TASK MATERIAL:
----

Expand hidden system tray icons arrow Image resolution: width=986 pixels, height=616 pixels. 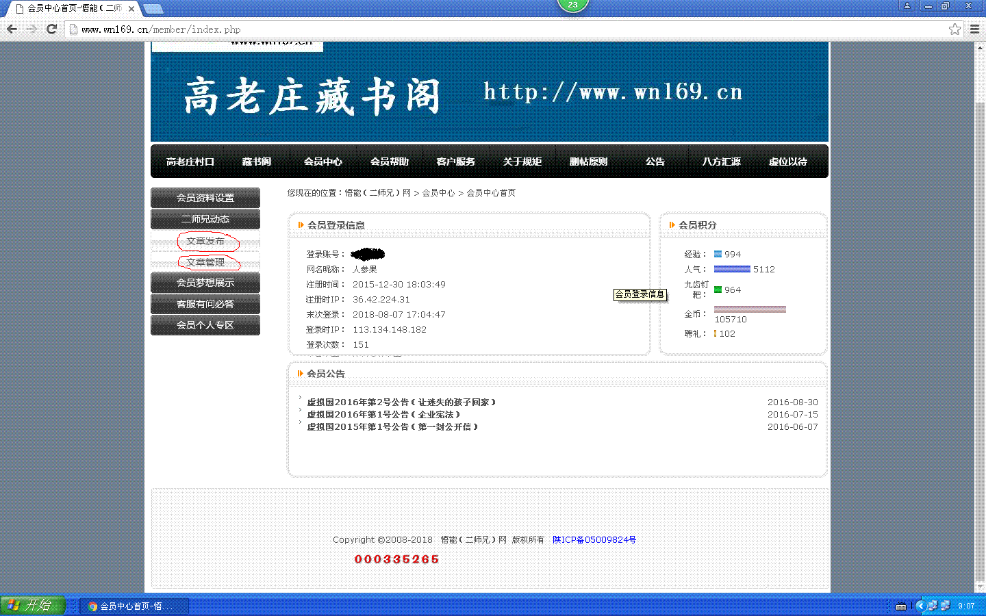[x=920, y=606]
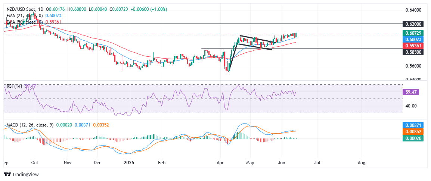Select the black 0.58500 support level label
This screenshot has width=431, height=181.
(415, 53)
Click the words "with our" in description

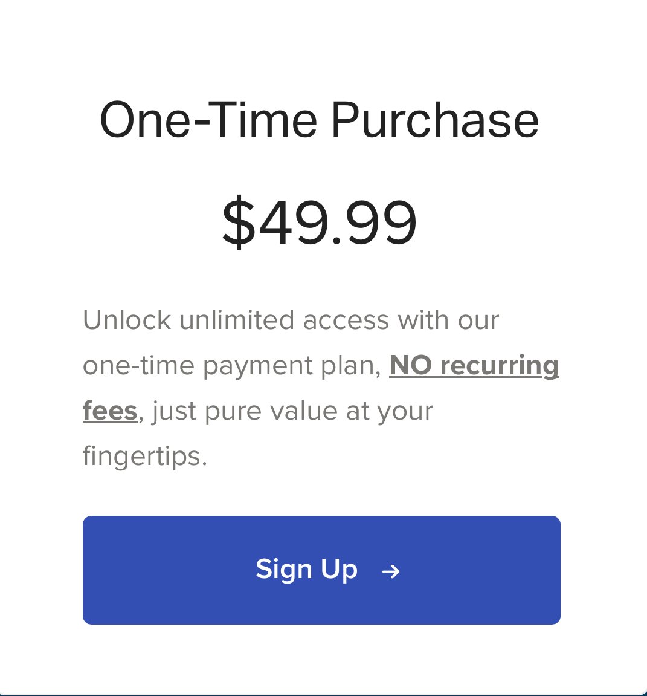(x=448, y=320)
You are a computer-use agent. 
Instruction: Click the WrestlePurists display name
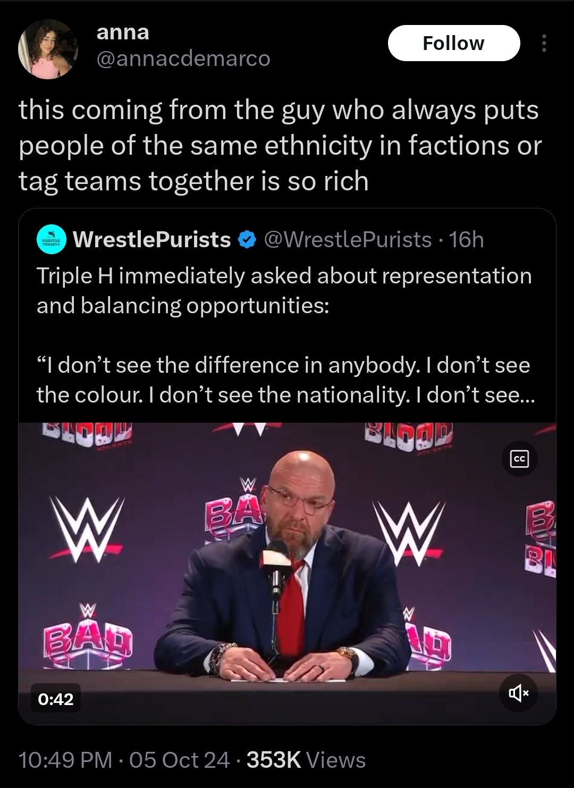[x=152, y=240]
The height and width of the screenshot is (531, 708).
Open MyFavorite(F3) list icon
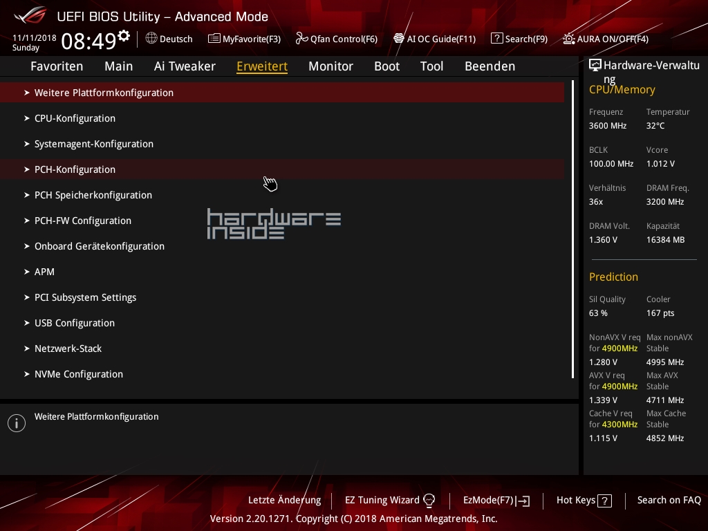[x=214, y=39]
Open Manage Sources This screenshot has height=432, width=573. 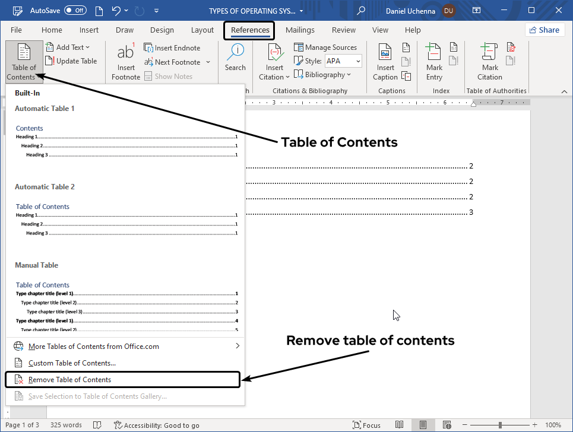coord(325,47)
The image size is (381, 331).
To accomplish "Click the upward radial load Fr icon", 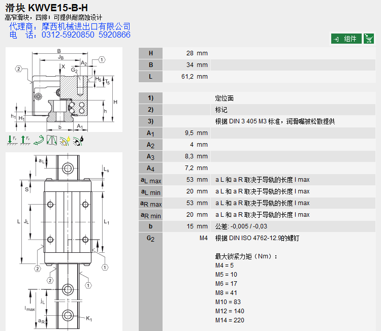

----

WHAT YOU HAVE TO DO:
Only the lines from the one with "The image size is (381, 331)." through the end of the data, both ends included, should be written out exactly, and no pictures should appear.

RESPONSE TO THE TASK:
The image size is (381, 331).
To accomplish "Click the upward radial load Fr icon", 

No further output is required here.